• _SUPPLIED MATERIAL_:
++++++++

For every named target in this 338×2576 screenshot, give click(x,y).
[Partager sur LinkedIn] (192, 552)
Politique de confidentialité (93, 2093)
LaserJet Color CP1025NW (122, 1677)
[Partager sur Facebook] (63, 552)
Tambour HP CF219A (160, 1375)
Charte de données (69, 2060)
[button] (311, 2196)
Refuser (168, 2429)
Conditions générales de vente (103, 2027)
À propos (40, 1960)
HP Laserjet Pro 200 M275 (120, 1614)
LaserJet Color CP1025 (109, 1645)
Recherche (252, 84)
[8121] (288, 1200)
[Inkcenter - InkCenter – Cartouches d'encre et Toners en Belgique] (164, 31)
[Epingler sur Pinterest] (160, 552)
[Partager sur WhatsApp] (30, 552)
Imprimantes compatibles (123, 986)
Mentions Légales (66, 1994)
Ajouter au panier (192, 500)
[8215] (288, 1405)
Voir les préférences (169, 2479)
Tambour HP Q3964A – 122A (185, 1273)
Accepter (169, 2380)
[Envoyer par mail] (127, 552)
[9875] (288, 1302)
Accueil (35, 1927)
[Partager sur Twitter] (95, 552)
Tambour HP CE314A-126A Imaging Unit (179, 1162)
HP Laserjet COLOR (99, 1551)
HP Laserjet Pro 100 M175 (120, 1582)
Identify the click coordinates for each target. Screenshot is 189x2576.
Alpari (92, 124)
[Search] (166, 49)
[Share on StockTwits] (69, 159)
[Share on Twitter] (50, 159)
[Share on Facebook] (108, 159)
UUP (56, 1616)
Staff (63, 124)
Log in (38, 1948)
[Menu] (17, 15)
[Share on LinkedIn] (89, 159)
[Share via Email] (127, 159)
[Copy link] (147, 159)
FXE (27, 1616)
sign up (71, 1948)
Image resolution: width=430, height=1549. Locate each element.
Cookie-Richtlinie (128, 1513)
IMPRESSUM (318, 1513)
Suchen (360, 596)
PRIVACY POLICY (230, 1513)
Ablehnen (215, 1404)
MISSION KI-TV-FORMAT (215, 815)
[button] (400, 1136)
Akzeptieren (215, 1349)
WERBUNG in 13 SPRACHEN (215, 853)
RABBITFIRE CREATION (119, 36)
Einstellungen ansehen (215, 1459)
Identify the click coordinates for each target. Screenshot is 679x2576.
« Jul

++++++++

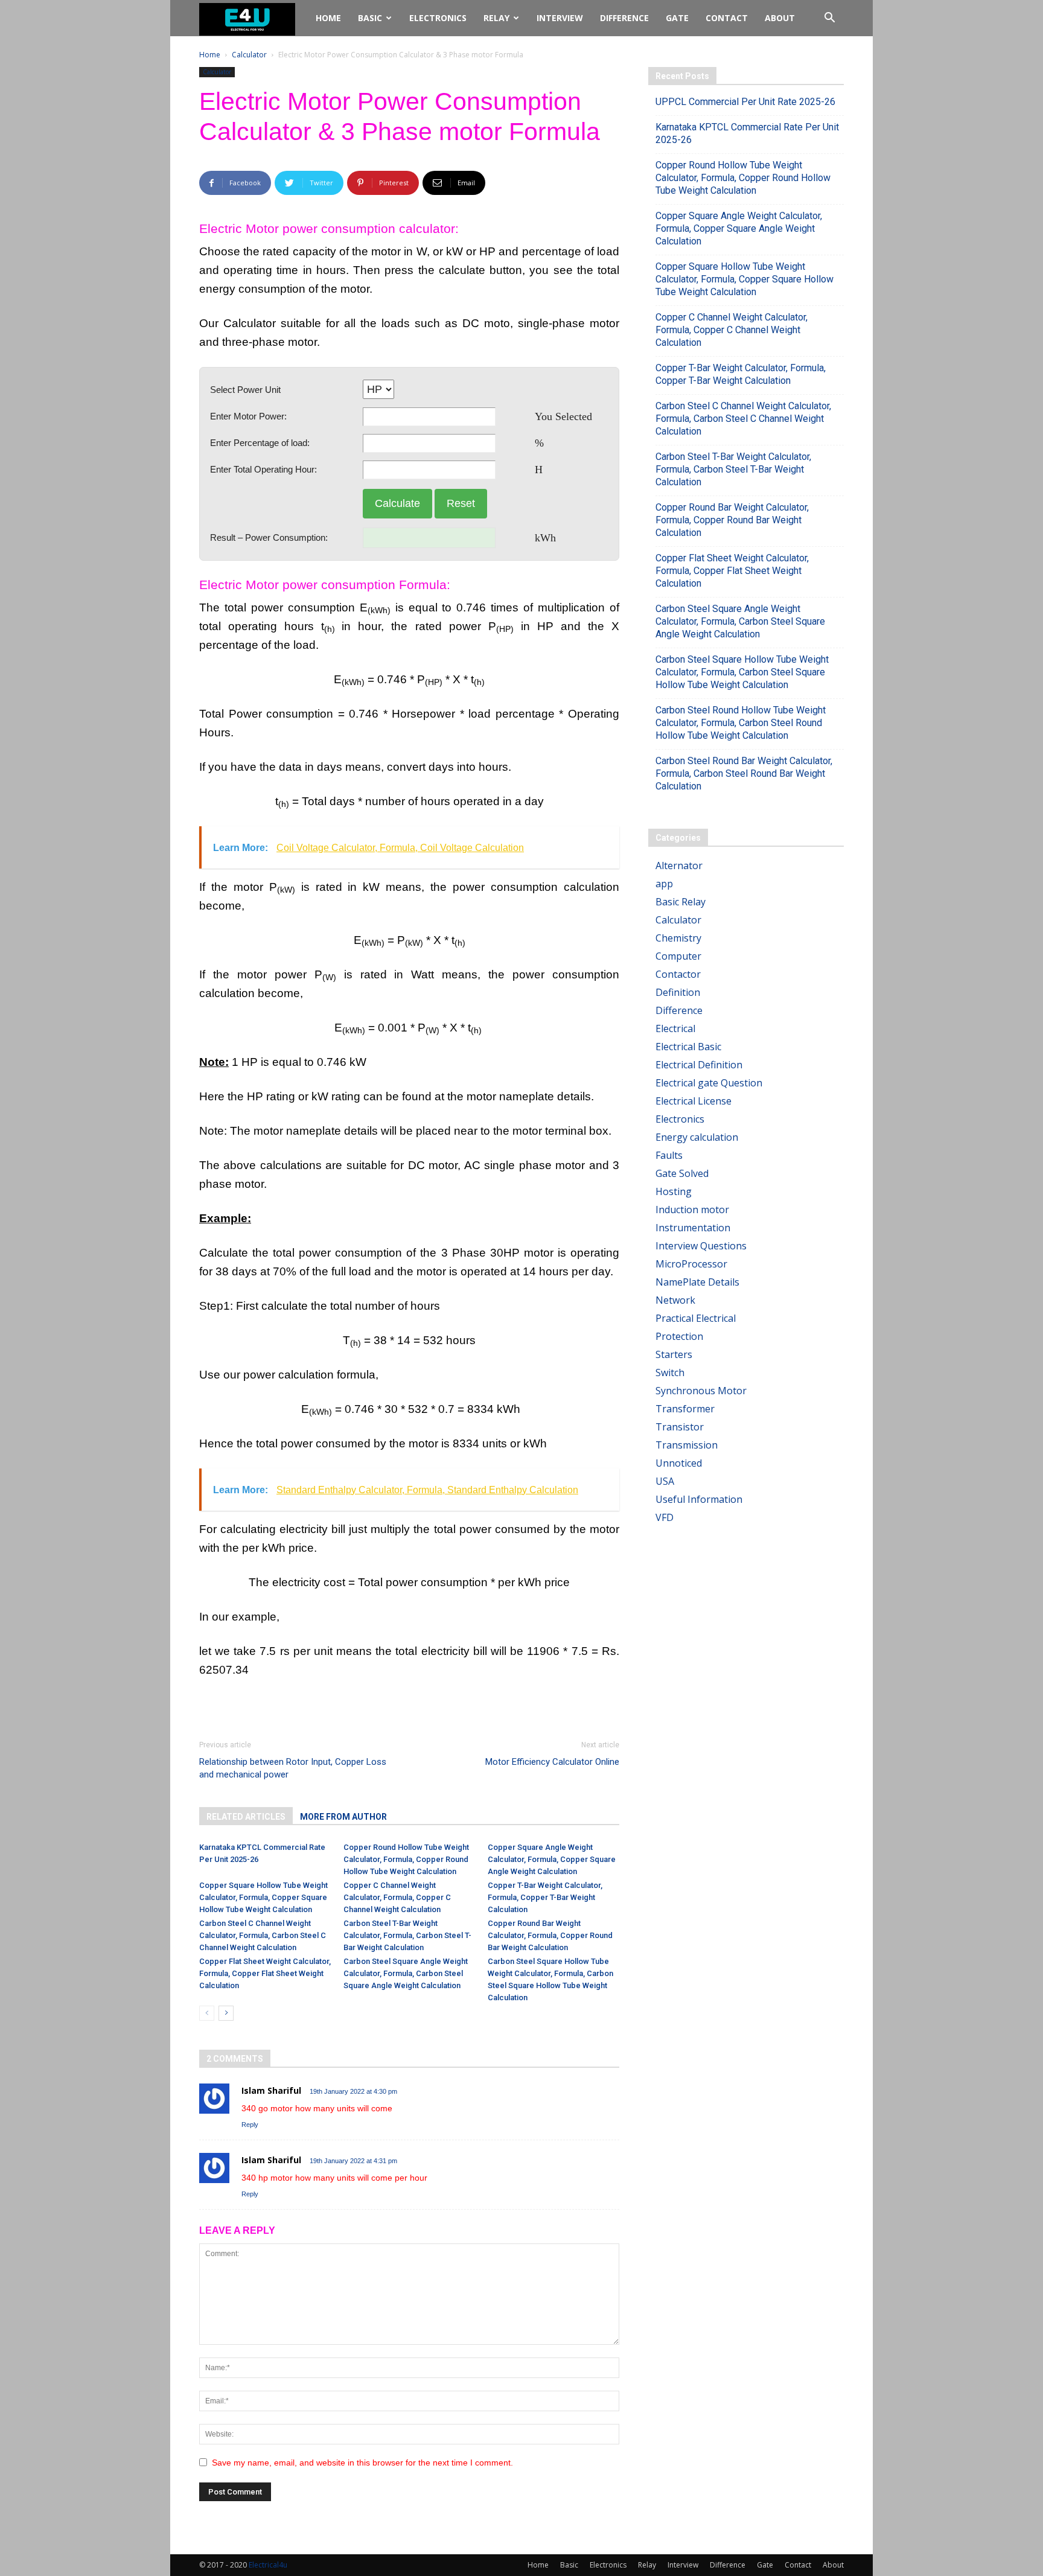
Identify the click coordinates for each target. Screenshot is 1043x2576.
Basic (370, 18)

++++++++

As listed above, the lines from the line with "[Share on Twitter] (50, 159)" to the line with "WERBUNG in 13 SPRACHEN (215, 853)" are to be echoed exactly, with both ends included and nothing added.

• _TASK ANSWER_:
[Share on Twitter] (50, 159)
[Share on Facebook] (108, 159)
UUP (56, 1616)
Staff (63, 124)
Log in (38, 1948)
[Menu] (17, 15)
[Share on LinkedIn] (89, 159)
[Share via Email] (127, 159)
[Copy link] (147, 159)
FXE (27, 1616)
sign up (71, 1948)
Image resolution: width=430, height=1549. Locate each element.
Cookie-Richtlinie (128, 1513)
IMPRESSUM (318, 1513)
Suchen (360, 596)
PRIVACY POLICY (230, 1513)
Ablehnen (215, 1404)
MISSION KI-TV-FORMAT (215, 815)
[button] (400, 1136)
Akzeptieren (215, 1349)
WERBUNG in 13 SPRACHEN (215, 853)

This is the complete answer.